🤖 AI Summary
This work addresses the joint optimization of long-term utility maximization and strict Quality-of-Service (QoS) constraints in wireless networks. Methodologically, we propose a stochastic policy learning framework based on Generative Diffusion Models (GDMs)—the first application of GDMs to wireless resource allocation—where a supervised policy-learning paradigm imitates expert solutions; Graph Neural Networks (GNNs) encode network topology for cross-topology generalization; and sequential sampling approximates the optimal policy. Evaluated on multi-user interference channel power control, our approach significantly outperforms conventional reinforcement learning and heuristic methods. It achieves near-optimal long-term utility while rigorously satisfying hard QoS constraints.
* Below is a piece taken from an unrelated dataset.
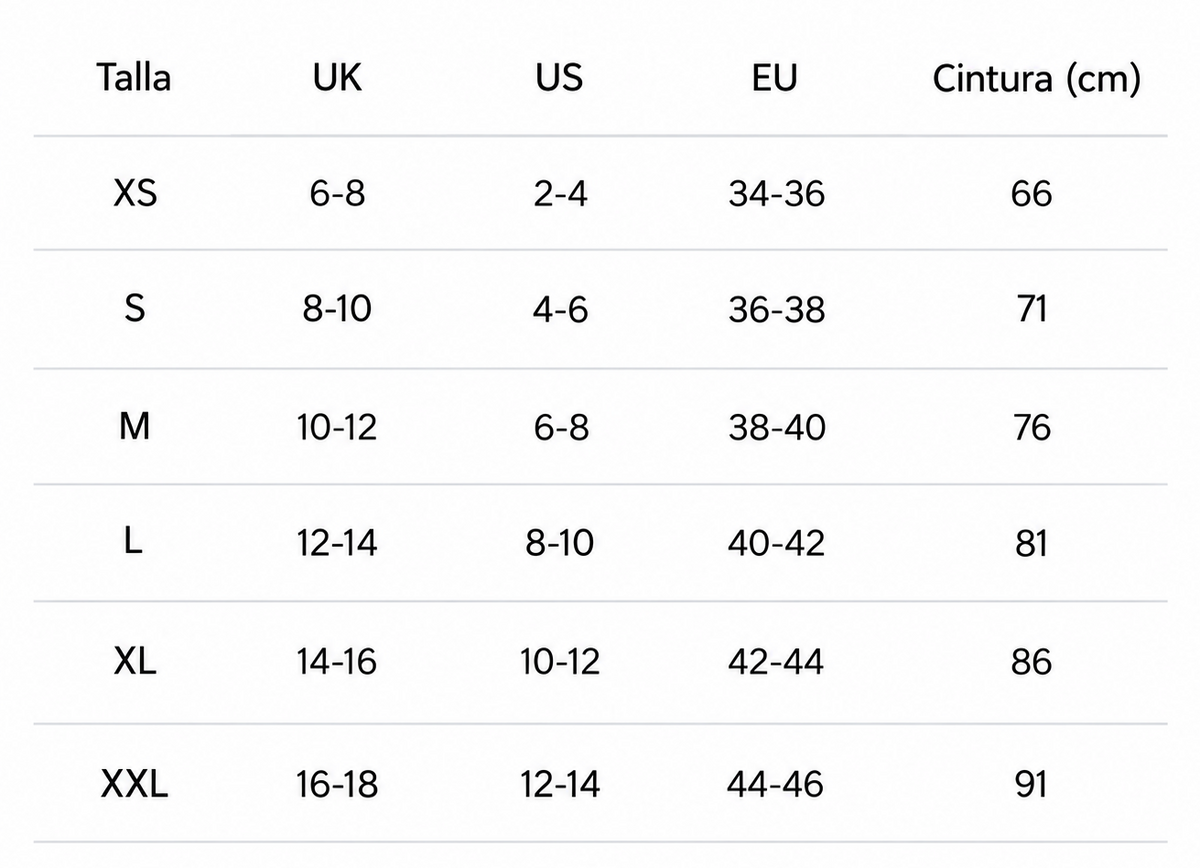Select the XXL size row label

pyautogui.click(x=135, y=785)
The framework combines theoretical soundness—grounded in diffusion-based policy optimization and graph representation learning—with practical deployability, enabling scalable, topology-agnostic resource management in dynamic wireless environments.
📝 Abstract
This paper proposes a supervised training algorithm for learning stochastic resource allocation policies with generative diffusion models (GDMs). We formulate the allocation problem as the maximization of an ergodic utility function subject to ergodic Quality of Service (QoS) constraints. Given samples from a stochastic expert policy that yields a near-optimal solution to the problem, we train a GDM policy to imitate the expert and generate new samples from the optimal distribution. We achieve near-optimal performance through sequential execution of the generated samples. To enable generalization to a family of network configurations, we parameterize the backward diffusion process with a graph neural network (GNN) architecture. We present numerical results in a case study of power control in multi-user interference networks.